The prompt was my perceptions of Detroit, however since I’m working in Highland Park, I’ll focus on this city. My perceptions of Highland Park from what I’ve learned so far is that people who grew up here care very deeply about their city. At a recent meeting, long term members of the Highland Park community were reminiscing— do you remember this place? That candy shop I used to go to with my siblings? etc. Over and over again I am meeting people who are really passionate about a just transition to energy democracy (making sure people have access to renewable energy in a way that doesn’t play into systems of racism and classism that often mean renewable can be connected to displacement.) Based on conversations and reading the history Shimekia has written, my other impression is that there is a deep history of corporations, city government, and the Black Legion (even more extreme than the Klan) targeting the Black community who’ve lived here and that what we are up against is the lethal and insidious infrastructure of capitalism and white supremacy. That’s daunting but I’m excited to learn more about the long history of organizing in this community, both today and in the past and help support work that’s allowing people to actualize dreams for this community’s future.

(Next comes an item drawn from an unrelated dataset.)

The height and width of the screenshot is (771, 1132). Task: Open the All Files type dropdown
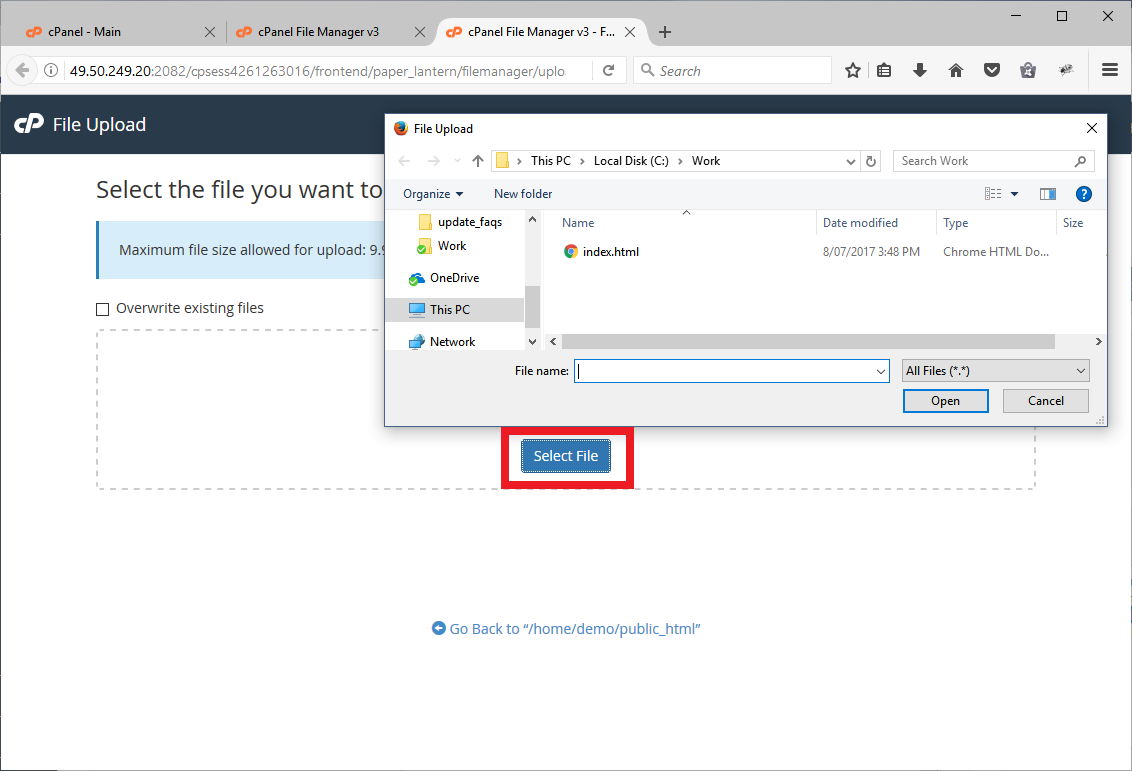coord(995,371)
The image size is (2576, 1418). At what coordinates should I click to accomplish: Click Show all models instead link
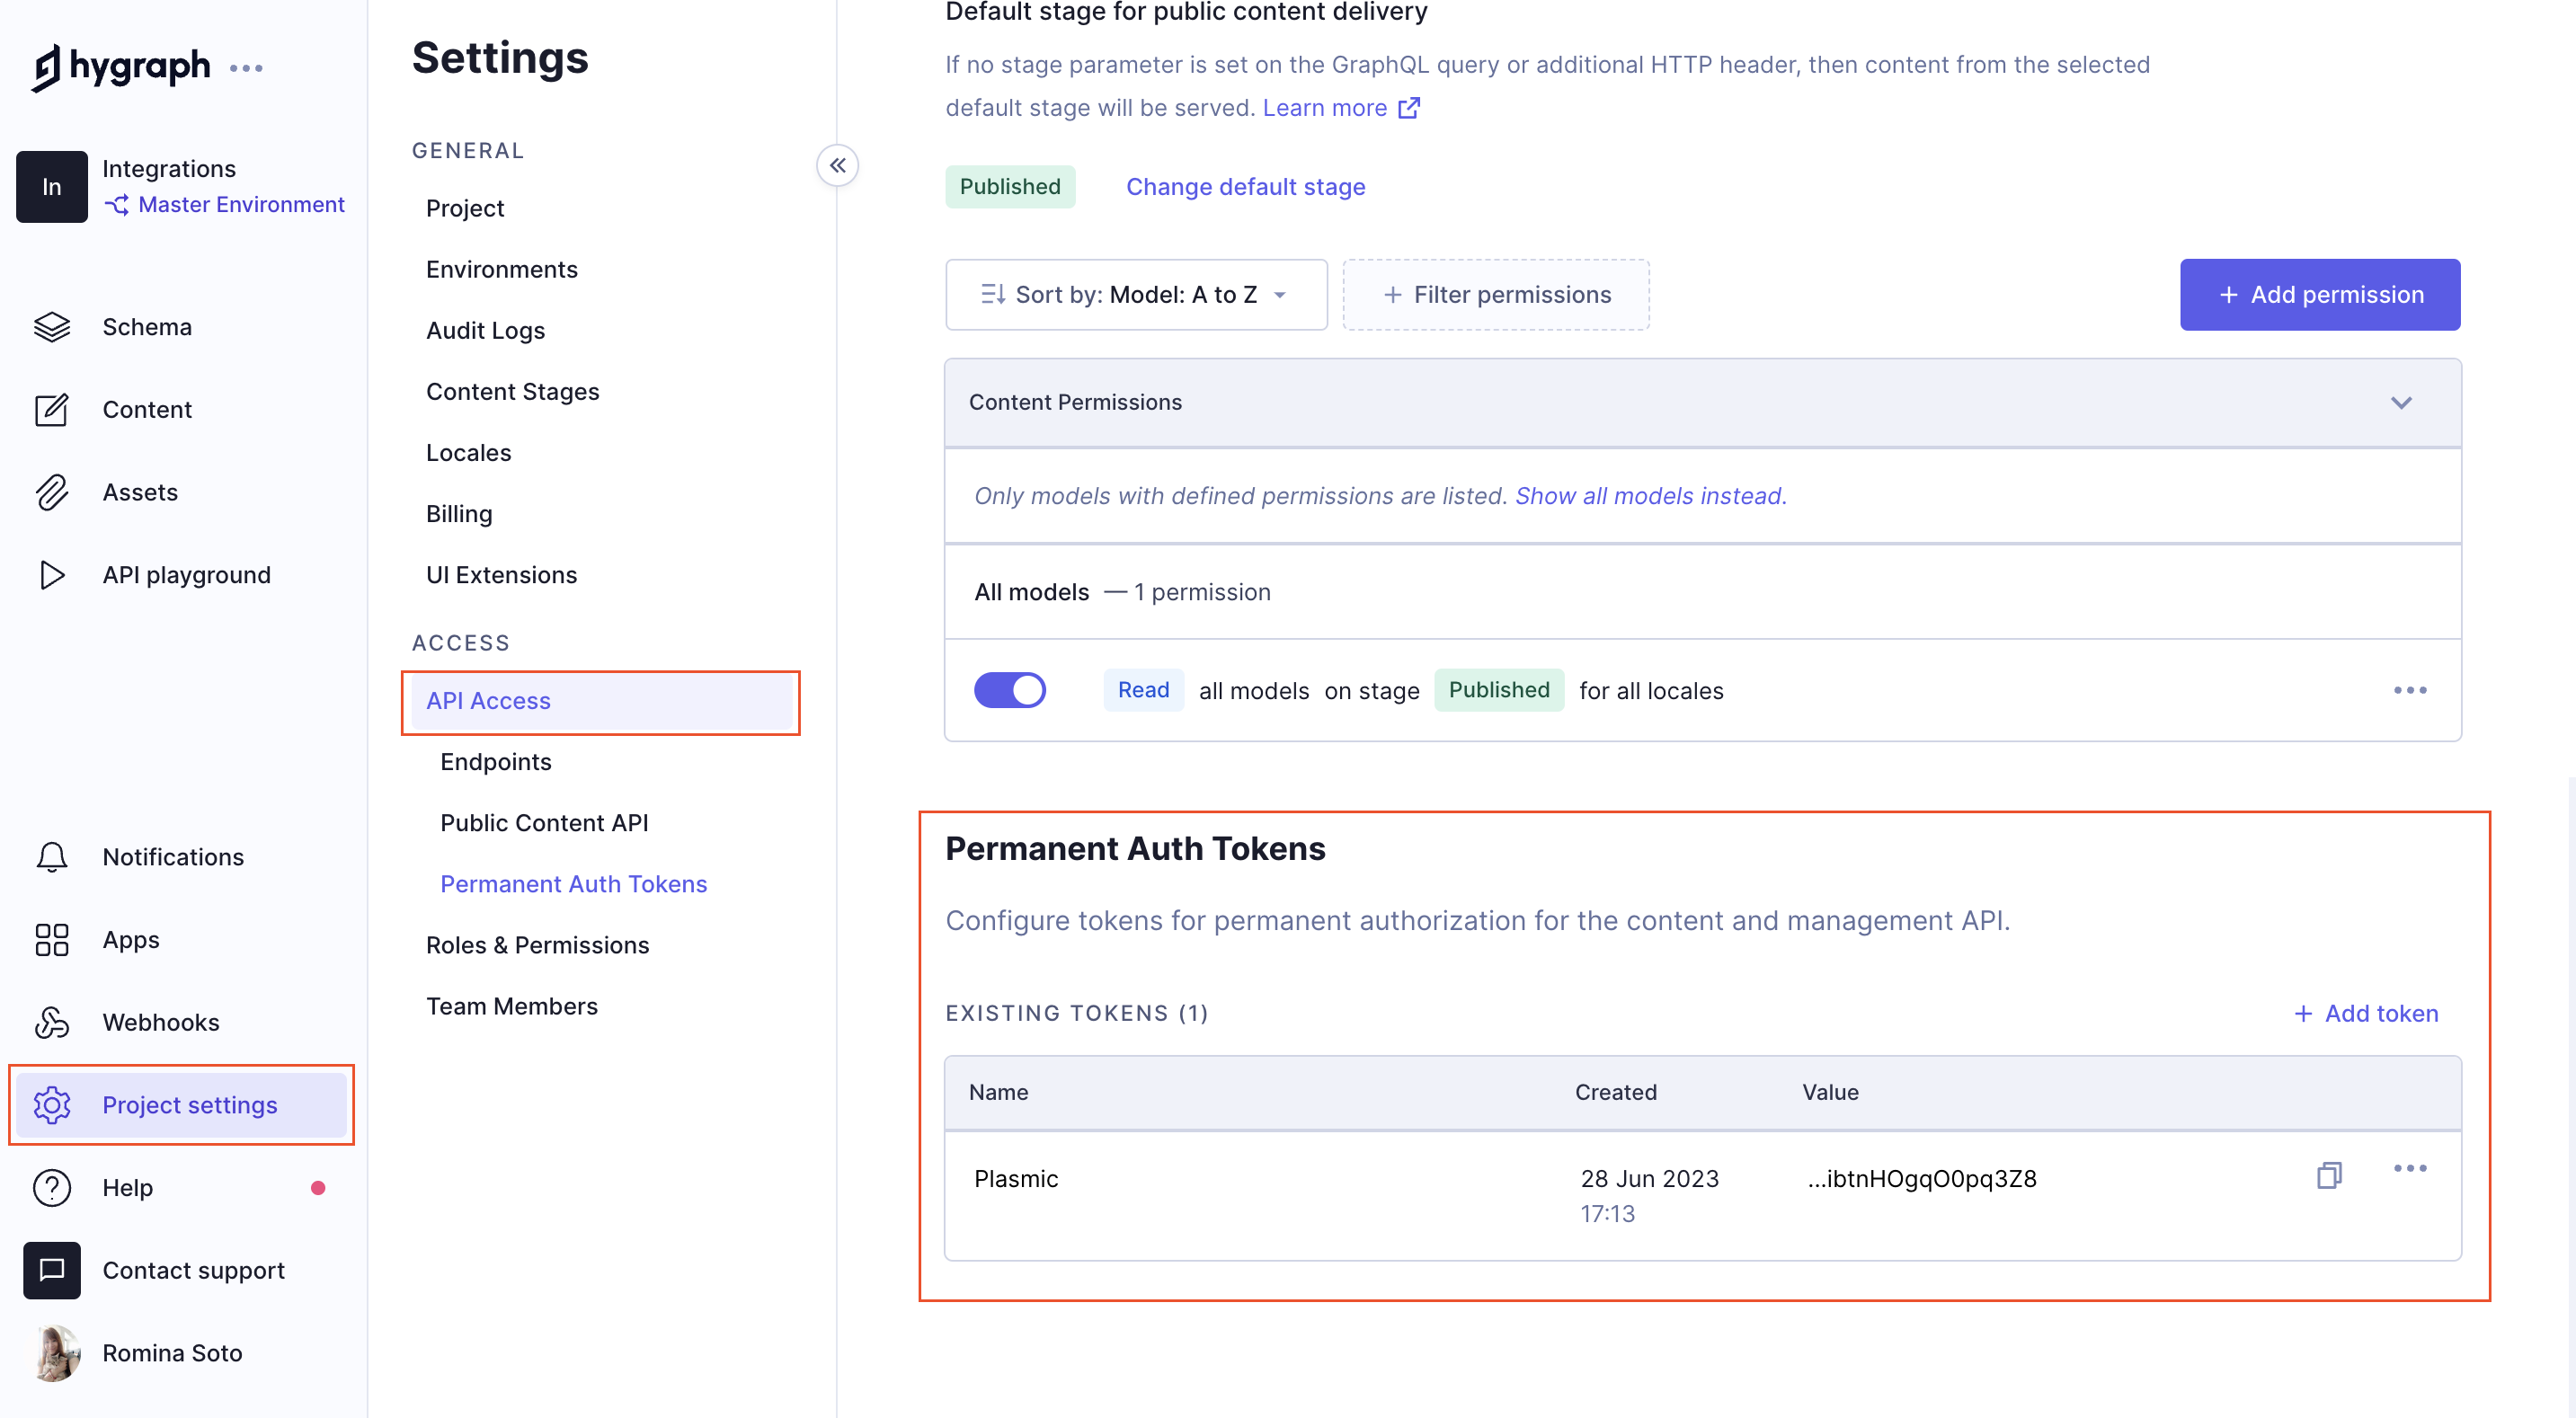click(x=1647, y=494)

Wishing you deep learning, thoughtfulness about your actions and contributions, and rededication to the magic of community organizing.

Love,
Miriam

1 thought on “Week 1: Letter to Myself”

  1. I think it’s really important that we all are cognizant that we are only summer interns, and that the job we do should not place a burden on the CBO’s after we leave by having an empty position. You brought this up at the group meeting and I couldn’t agree more!